Programmer, writer, avid student of life. I make useful things, and share what I learn.

The advantage of no funding

Having no funding was a huge advantage for me.

A year after I started CD Baby, the dot-com boom happened. Anyone with a little hot air and a vague plan was given millions of dollars by investors. It was ridiculous.

Most business owners I knew would tell you about their businesses by talking about their second round of funding, their fancy encrypted replicated load-balancing database server, their twenty-person development team, their nice midtown office with a pool table, and their weekly promotion parties. When you asked what the business actually did, they couldn’t explain it clearly.

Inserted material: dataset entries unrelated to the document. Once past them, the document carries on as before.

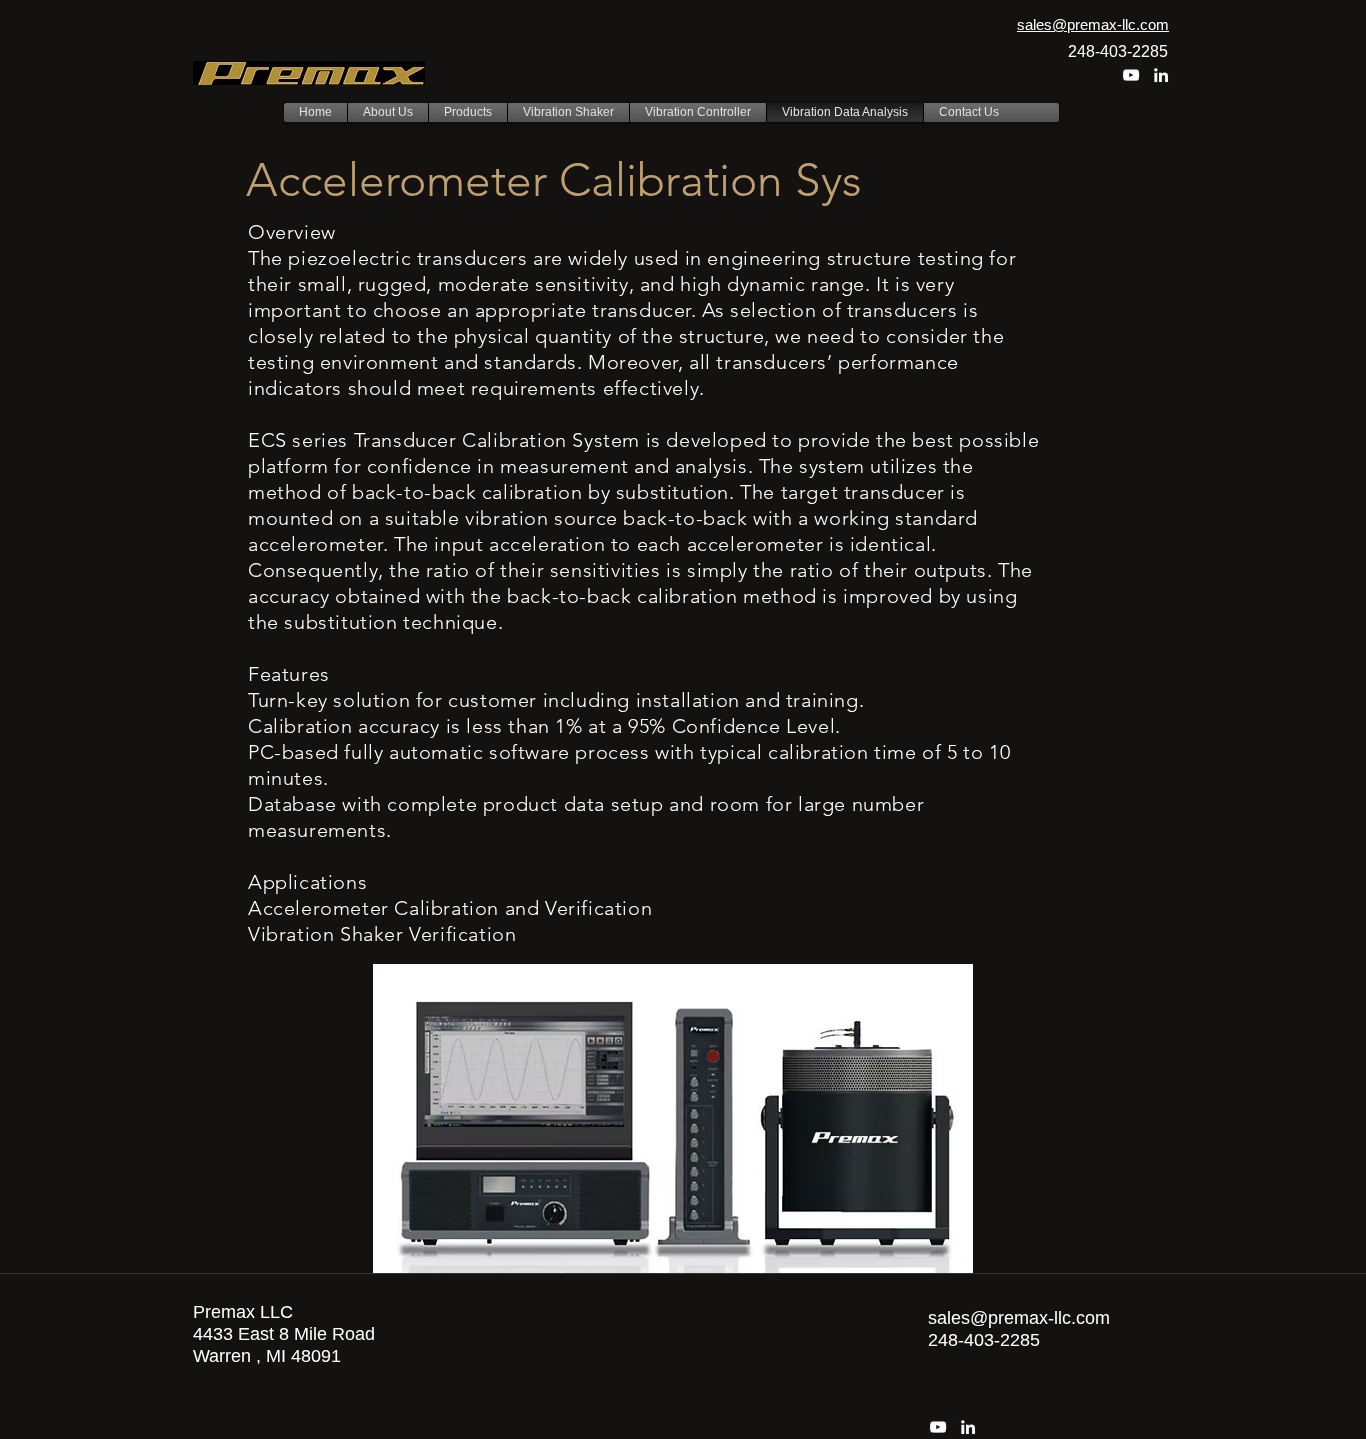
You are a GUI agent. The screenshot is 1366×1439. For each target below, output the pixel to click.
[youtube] (1131, 75)
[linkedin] (1161, 75)
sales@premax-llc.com (1019, 1318)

Then they would talk about LOI, ROI, NDAs, IPOs, and all kinds of things that also had nothing to do with actually helping people.

I’m so glad I didn’t have investors. I didn’t have to please anybody but my customers and myself. No effort spent on anything but my customers.

I’d get weekly calls from investment firms, wanting to invest in CD Baby. My immediate answer was always “No thanks.”

They’d say, “Don’t you want to expand?”

I’d say, “No. I want my business to be smaller, not bigger.”

That always ended the conversation.

By not having any money to waste, you never waste money.

Since I couldn’t afford a programmer, I went to the bookstore and got a $25 book on PHP and MySQL programming. Then I sat down and learned it, with no programming experience. Necessity is a great teacher.

Even years later, the desks were just planks of wood on cinderblocks from the hardware store. I made the office computers myself from parts. My well-funded friends would spend $100,000 to buy something that I made myself for $1000. They did it saying “we need the very best,” but it didn’t improve anything for the customers.

Never forget that absolutely everything you do is for your customers. Make every decision — even decisions about whether to expand the business, raise money, or promote someone — according to what’s best for your customers.

If you’re ever unsure what to prioritize, just ask your customers the open-ended question, “How can I best help you now?” Then focus on satisfying those requests.

None of your customers will ask you to turn your attention to expanding. They want you to keep your attention focused on them.

It’s counterintuitive, but the way to grow your business is to focus entirely on your existing customers. Just thrill them, and they’ll tell everyone.